May 8, 2012
Carchick Rebekah Fleischaker brings female knack to a male-dominated field
Rebekah Fleischaker knows a thing or two about working as a woman in a male-dominated field. A mechanic for more than 20 years and owner of Sherman Oaks-based California Automotive and Mobile Mechanics, she goes by the moniker “Carchick.”
When Fleischaker speaks at women’s conferences, she encourages female attendees to not make their physical assets a focus when they enter a male-dominated career. She refers to it as drawing the “girl card.”
“Once you draw that card, you cannot put it away, and you instantly limit yourself,” she said. “You need to avoid limiting yourself through other people’s preconceptions.”
Whether Fleischaker is dealing with an ambitious entrepreneur or a customer, her message is to try something new and to not be afraid to ask somebody else you admire and respect to teach you how to do it right. In her case, that person was her first boss in auto repair.
Raised in a traditional Jewish home in Florida, Fleischaker joined the Navy out of high school to earn money for college. When her tour ended, she returned to find her truck totaled by a friend. It turned out to be a happy accident.
“While I was waiting for the [repair shop] owner to survey the damage, his phone rang and I answered,” she recalled. “Soon after that, he hired me as his secretary.”
Fleischaker spent her downtime reading auto repair manuals and catalogs. When she asked what a word meant, the owner said, “You don’t need to know.”
“And I responded, ‘If you could teach me a little bit about this, I feel that the garage would make more money because we would be better able to communicate with customers,’ ” she said.
The relationship ended up being a dynamic one.
“I never thought I would ever develop a passion for working on cars,” she recalled. “However, he nurtured my curiosity and interest so much because he loved what he did.”
Shortly after moving to Los Angeles in 1989, Fleischaker happened across her first customer — a woman who needed a master cylinder installed for her clutch. After that, word of mouth spread so quickly that she quit her retail job to start an auto repair business that will pick up your car and deliver it when done, do the work where you are, or in their shop.
Fleischaker, mother to 9-year-old son Zane, notes that being a woman in a trust-based business like auto repair is actually an asset, especially at times when you have to break bad news to a customer.

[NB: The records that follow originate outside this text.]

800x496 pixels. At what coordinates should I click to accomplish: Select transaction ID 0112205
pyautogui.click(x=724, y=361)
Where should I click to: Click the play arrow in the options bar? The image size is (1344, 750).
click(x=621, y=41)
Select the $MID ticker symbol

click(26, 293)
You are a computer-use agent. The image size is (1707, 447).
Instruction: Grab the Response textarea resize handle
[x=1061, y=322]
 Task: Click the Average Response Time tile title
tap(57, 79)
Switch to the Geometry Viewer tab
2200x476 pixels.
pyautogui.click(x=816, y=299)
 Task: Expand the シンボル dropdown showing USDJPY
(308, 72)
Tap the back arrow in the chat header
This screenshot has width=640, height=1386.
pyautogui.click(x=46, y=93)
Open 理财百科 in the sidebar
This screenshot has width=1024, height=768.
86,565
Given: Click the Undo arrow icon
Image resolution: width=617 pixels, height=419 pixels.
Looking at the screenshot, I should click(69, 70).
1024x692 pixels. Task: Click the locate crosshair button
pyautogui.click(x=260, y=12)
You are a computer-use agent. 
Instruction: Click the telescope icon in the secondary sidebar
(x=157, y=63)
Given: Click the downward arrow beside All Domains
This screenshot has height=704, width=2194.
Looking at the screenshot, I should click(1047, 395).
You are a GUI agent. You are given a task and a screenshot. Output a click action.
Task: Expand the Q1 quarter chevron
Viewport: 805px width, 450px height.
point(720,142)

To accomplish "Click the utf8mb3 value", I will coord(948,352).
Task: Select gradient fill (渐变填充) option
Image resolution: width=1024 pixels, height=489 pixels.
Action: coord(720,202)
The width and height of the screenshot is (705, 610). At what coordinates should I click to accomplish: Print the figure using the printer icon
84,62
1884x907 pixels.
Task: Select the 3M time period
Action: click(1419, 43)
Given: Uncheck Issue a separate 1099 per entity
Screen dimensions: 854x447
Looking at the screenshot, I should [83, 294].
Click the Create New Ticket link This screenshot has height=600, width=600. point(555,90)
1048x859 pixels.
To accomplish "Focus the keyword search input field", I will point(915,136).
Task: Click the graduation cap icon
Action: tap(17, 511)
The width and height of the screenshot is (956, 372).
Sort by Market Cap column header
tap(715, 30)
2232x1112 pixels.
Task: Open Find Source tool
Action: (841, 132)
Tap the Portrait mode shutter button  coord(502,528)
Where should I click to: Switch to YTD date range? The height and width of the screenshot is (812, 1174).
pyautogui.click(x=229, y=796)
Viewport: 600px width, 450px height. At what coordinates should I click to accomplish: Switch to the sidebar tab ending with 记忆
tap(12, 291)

“Most of my clients know that I will not lie to them, and that I am a good listener,” she said. “With each customer, however, I have to prove it to them through the quality of the work my shop does in rebuilding an engine or fixing the brakes. The other part of my gift is being able to tell my customers something, and from there be able to find a good response to their concerns. I listen closely to what they have to say back to me — or what they don’t say to me or ask me. I often look at their facial expressions to figure out how to solve a problem.”
Though the temptation to expand her business is there, Fleischaker says she would rather keep it the same size to ensure she and her team will never lose sight of the complex, quality work that has kept clients loyal.
“This is not a Jiffy Lube, in-and-out kind of place, but somewhere a customer would go to get specialized work done on his or her car,” she said. “With that attention to detail and commitment to getting the job right, there are only so many customers you can see in a day, and, as a Jewish mama, I want to give them and my staff the care and attention they deserve. After all these years, I still make the coffee at my garage. However, it is because I want my employees to have my coffee, because I love making it and I know it is better than the coffee they are able to make.”